Effect of granulocyte-macrophage colony-stimulating factor on superoxide production in cytoplasts and intact human neutrophils: role of protein kinase and G-proteins.

Granulocyte-macrophage colony-stimulating factor, GM-CSF, potentiates superoxide generation produced by human neutrophils stimulated with fMet-Leu-Phe and platelet-activating factor, PAF, but not by phorbol 12-myristate 13-acetate (PMA) or opsonized zymosan. The potentiation is greatest in fMet-Leu-Phe-stimulated cells. This indicates that the actions of only certain receptors are potentiated by GM-CSF. Incubation of the cells with the protein kinase inhibitor H-7 or with the protein synthesis inhibitor cyclohexamide before the addition of GM-CSF does not affect the observed potentiation. The rationales behind these studies are to examine the roles of protein kinase C and protein synthesis in the action of GM-CSF. The data suggest that neither protein kinase C nor protein synthesis is necessary for GM-CSF action. On the other hand, no potentiation can be seen in the presence of cytochalasin B. Unlike intact cells, GM-CSF does not enhance superoxide production by cytoplasts stimulated with fMet-Leu-Phe. The rationale behind the use of cytoplasts is to examine the role of granules and/or nucleus in GM-CSF action, and the data indicate that one or more of these two components is necessary for the priming effect of GM-CSF. The amount of actin associated with the cytoskeleton under control of fMet-Leu-Phe-stimulated condition is the same in normal and GM-CSF-treated human neutrophils. Botulinum D toxin ADP-ribosylates a protein with a molecular weight of 22 kDa.
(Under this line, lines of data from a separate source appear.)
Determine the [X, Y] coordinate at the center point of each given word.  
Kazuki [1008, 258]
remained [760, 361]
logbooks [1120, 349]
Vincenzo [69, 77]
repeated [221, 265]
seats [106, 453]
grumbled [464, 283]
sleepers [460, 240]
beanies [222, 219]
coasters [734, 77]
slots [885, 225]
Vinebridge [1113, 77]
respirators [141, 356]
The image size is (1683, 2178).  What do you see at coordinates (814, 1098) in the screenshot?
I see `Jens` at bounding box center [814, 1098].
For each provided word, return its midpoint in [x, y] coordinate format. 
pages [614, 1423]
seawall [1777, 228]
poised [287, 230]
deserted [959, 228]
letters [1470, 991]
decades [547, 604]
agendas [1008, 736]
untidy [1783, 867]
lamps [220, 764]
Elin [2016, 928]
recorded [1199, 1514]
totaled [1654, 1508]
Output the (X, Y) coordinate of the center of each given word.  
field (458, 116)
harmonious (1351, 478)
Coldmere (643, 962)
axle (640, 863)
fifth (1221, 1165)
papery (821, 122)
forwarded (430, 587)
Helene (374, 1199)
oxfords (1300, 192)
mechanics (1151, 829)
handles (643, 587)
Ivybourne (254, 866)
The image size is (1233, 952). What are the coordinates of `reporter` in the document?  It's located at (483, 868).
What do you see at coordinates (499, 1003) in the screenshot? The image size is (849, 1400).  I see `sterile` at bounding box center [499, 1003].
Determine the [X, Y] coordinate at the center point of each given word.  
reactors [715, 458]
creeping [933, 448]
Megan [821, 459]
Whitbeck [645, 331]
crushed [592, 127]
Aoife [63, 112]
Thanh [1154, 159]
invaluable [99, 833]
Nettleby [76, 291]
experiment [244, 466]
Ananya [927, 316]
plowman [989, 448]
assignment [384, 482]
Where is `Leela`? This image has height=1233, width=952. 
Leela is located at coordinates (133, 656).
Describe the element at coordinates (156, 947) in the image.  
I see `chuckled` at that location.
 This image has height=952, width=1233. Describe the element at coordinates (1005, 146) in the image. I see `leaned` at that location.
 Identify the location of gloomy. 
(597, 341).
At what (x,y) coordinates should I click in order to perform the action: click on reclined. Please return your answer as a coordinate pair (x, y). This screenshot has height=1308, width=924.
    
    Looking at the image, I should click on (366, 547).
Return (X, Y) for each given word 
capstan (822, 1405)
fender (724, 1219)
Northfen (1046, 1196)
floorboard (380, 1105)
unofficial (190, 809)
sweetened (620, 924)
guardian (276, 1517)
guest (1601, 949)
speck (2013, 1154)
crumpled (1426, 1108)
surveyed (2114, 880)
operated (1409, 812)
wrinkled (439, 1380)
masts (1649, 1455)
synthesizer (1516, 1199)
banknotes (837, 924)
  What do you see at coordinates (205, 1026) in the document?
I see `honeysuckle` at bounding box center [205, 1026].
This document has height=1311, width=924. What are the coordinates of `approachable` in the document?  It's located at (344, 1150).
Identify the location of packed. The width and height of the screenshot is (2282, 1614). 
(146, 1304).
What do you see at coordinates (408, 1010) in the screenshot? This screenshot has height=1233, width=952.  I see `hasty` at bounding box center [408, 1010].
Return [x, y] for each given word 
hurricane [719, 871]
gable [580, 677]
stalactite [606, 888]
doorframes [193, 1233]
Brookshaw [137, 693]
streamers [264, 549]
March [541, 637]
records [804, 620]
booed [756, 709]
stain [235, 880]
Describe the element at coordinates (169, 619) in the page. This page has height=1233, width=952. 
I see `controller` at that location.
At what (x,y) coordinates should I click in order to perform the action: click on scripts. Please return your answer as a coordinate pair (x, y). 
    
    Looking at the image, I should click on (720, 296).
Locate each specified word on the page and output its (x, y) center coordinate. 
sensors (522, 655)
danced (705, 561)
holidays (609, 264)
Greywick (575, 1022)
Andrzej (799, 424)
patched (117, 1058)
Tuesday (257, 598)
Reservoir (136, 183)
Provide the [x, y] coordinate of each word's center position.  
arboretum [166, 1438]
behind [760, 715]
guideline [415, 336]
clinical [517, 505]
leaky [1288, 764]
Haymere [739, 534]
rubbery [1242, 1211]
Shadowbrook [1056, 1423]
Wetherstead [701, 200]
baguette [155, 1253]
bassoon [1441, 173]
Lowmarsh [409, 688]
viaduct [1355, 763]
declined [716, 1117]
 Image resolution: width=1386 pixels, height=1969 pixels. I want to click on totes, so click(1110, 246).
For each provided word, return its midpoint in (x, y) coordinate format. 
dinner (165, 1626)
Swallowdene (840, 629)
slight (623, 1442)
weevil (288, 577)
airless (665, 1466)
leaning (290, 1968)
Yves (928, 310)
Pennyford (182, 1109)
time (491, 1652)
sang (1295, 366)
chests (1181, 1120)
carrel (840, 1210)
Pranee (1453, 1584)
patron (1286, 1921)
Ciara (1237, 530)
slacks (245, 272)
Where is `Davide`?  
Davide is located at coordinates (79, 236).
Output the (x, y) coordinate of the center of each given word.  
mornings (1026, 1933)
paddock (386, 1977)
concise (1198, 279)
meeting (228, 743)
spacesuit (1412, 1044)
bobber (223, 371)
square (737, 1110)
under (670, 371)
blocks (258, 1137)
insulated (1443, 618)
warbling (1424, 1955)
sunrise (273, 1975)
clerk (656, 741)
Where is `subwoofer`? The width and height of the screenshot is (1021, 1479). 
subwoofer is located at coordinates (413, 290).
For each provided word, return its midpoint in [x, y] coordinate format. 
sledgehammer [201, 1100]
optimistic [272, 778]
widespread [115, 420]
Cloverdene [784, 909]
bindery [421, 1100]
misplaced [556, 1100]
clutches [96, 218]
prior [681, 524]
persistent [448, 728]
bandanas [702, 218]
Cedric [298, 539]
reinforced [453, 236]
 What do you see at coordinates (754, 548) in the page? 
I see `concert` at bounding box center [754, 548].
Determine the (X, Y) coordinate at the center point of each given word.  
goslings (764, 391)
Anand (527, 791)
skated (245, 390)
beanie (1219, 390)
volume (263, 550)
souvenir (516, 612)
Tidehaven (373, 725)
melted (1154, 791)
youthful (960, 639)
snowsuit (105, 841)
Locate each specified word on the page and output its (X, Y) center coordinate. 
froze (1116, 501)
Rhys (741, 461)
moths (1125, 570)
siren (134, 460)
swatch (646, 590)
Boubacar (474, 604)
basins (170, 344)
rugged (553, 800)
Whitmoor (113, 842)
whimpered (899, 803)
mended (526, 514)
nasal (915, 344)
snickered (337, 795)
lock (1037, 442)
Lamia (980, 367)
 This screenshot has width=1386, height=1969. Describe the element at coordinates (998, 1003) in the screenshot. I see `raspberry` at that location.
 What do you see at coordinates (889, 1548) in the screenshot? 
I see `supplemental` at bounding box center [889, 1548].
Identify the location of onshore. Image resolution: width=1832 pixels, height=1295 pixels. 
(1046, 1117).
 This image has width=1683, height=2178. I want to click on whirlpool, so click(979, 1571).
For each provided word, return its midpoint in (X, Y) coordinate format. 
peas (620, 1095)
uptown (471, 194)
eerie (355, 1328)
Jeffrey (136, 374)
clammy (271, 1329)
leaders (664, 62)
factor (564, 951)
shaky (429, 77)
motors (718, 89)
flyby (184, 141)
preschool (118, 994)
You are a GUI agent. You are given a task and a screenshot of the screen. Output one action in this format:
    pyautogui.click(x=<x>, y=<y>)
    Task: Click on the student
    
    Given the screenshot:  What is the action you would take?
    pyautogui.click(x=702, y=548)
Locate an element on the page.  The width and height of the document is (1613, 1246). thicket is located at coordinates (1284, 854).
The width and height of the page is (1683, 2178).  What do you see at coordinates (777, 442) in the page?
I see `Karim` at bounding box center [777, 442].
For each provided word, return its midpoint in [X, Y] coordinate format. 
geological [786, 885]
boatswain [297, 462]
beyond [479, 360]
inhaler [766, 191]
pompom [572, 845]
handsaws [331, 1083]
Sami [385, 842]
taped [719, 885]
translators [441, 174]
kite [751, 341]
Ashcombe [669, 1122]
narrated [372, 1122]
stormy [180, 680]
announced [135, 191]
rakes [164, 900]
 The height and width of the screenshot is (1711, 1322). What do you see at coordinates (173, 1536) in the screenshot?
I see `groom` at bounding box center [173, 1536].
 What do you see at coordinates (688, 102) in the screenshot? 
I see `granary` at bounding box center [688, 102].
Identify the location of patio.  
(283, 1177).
This ribosylation is reduced in homogenates obtained from cells pretreated with botulinum D toxin or GM-CSF. Botulinum D toxin does not affect the basal or the fMet-Leu-Phe-induced rise in the intracellular concentration of free calcium in human neutrophils. GM-CSF also increases the rise in intracellular concentration of free calcium in human neutrophils stimulated with PAF or fMet-Leu-Phe. The increases are inhibited by pertussis toxin. Several important conclusion can be drawn from these data. 1) GM-CSF potentiates the rise in Ca2+i produced by PAF and fMet-Leu-Phe, and these potentiations are inhibited in pertussis-toxin-treated cells. 2) GM-CSF does not prime cytoplasts to stimulation by fMet-Leu-Phe. This suggests that the granules and/or nucleus are necessary for the priming action. 3) The priming by GM-CSF is not mediated by the H-7-sensitive protein kinase C, botulinum D-sensitive G-protein, or protein synthesis.